Национально специфичные пословицы — это, во-первых, единицы, которые не имеют аналогов в других языках (уникальные на фоне других языков), отражающие национальную специфичность пословичного фонда данного языка как целостные знаки, а во-вторых, общие с другими языками пословицы, в составе которых есть компоненты, имеющие языковое и/или этнолингвокультурное своеобразие. Общие с другими языками пословицы, в составе которых указанные компоненты отсутствуют, можно определить как нейтральные единицы — не имеющие признаков национальной специфичности, характеризующих данную пословицу в плане её принадлежности к данному языку и/или отражения ею данной национальной культуры.
Белорусская пословица Давярай, але / ды правярай [58. C. 151] (формальный вариант Давяраць — давярай, але і правярай [25. C. 275]) не является национально специфичной, так как не имеет ни собственно языковых, ни лингвокультурных характеристик, которыми бы выделялась (отличалась) на фоне аналогичных пословиц в других языках, ср.: = рус. Доверяй и / но проверяй [97. С. 284]; Доверять — доверяй, но проверяй = укр. Довіряй, але перевіряй [25. С. 53].
В свою очередь, белорусская пословица Дзвюм смярцям не бываць, <а> адной не мінаваць [58. С. 123] (формальный вариант Не бываюць дзве смерці, а раз трэба памерці [25. С. 278]) является национально специфичной в языковом плане, поскольку имеет такой формальный вариант (Не бываюць дзве смерці, а раз трэба памерці), который не встречается в пословичных аналогах других языков, ср.: = польск. Dwóch śmierci nie będzie, a przed jedną nie ucieczesz = рус. Двум смертям / двух смертей не бывать, а одной не миновать = укр. Двом смертям не бувати, а одної не минувати = aнгл. You can only die once (‘Можно умереть только один раз’) [67. C. 150] и т.д.

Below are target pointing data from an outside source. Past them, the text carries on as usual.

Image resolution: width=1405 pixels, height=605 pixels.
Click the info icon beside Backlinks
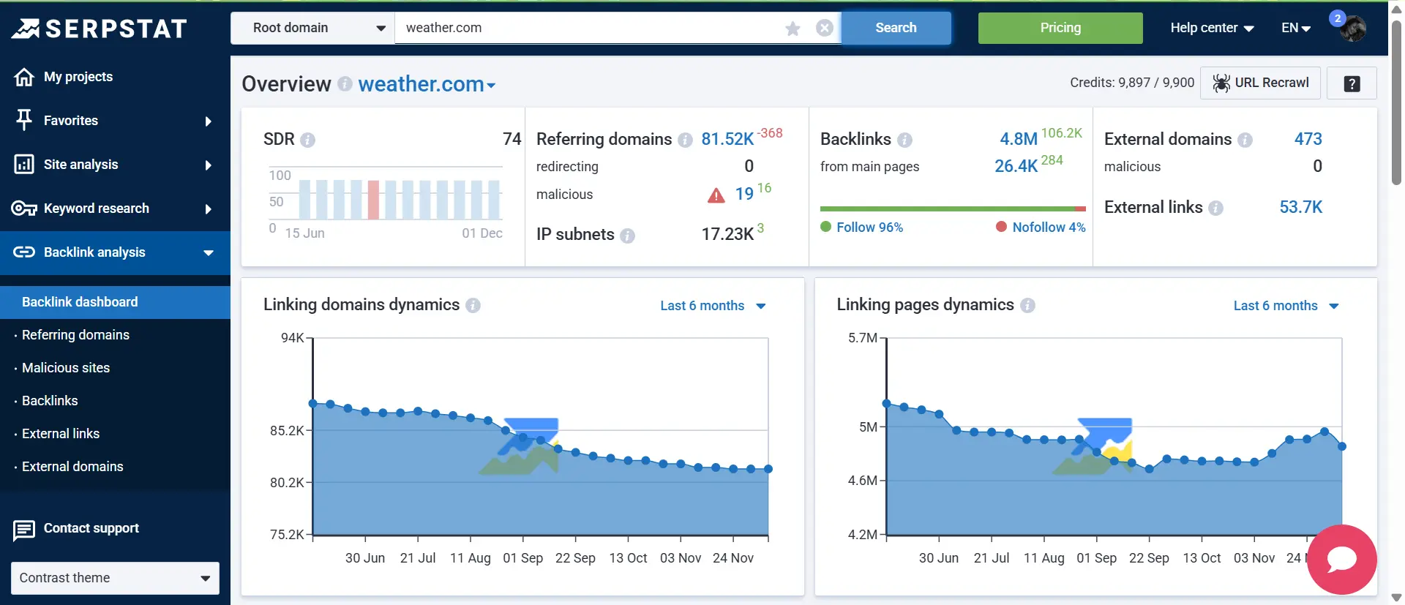[904, 140]
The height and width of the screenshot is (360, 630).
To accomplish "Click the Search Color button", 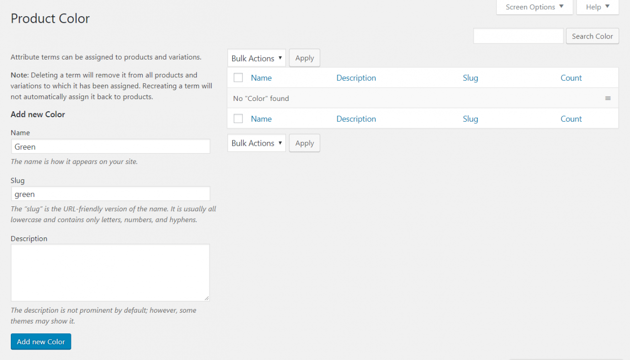I will point(592,36).
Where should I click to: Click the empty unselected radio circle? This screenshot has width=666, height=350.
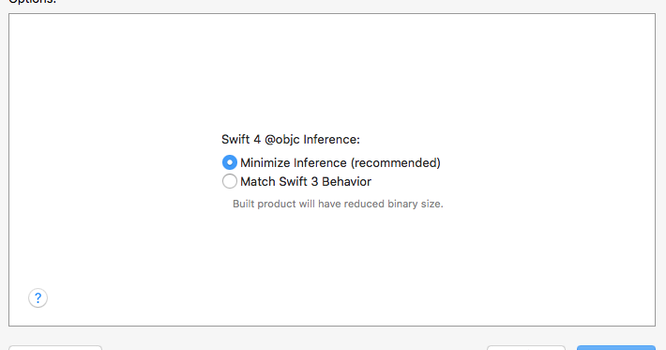click(230, 181)
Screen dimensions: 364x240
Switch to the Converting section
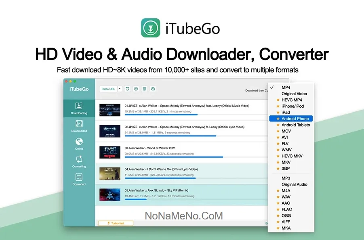click(x=79, y=161)
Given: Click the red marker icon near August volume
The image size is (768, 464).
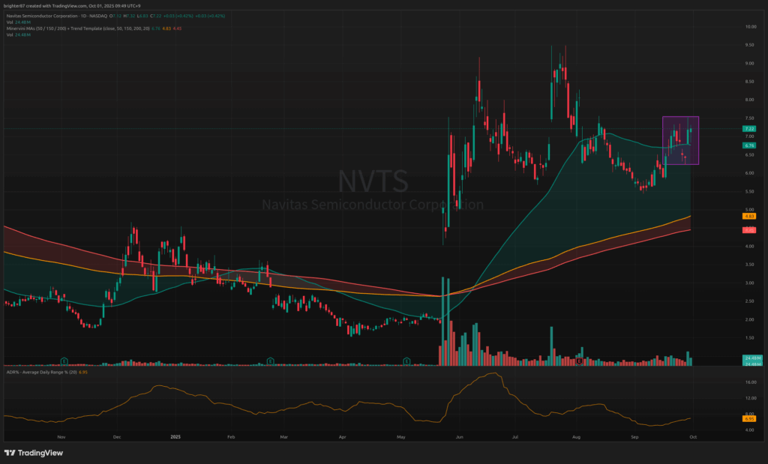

Национально специфичной является и белорусская пословица Язык Вільні / Кіева дапытае (формальный вариант Язык да Вільні / да Кіева давядзе) [25. С. 284], имеющая в своём составе национально-культурно маркированный компонент — слово-реалию Вільня, благодаря которому у неё формируется фоновая (национально-культурная) семантика (совокупность ассоциаций с древней столицей Великого княжества Литовского в XIV—XVIII вв. и центром белорусской культуры в XIX — в начале ХХ в.), что выделяет данную пословицу в ряду её иноязычных аналогов, ср.: = польск. Język i do Rzymu / Krakowa / Kijowa doprowadzi = рус. Язык до Киева доведёт = укр. Язик до Києва / і до Кия доведе = исп. Quien boca ha, a Roma va ‘Кто имеет язык, будет в Риме’ = ит. Chi lingua ha a Roma va ‘Кто имеет язык, будет в Риме’ = фр. Qui langue a, à Rome va ‘Кто имеет язык, будет в Риме’ [67. C. 303—304] и т.д.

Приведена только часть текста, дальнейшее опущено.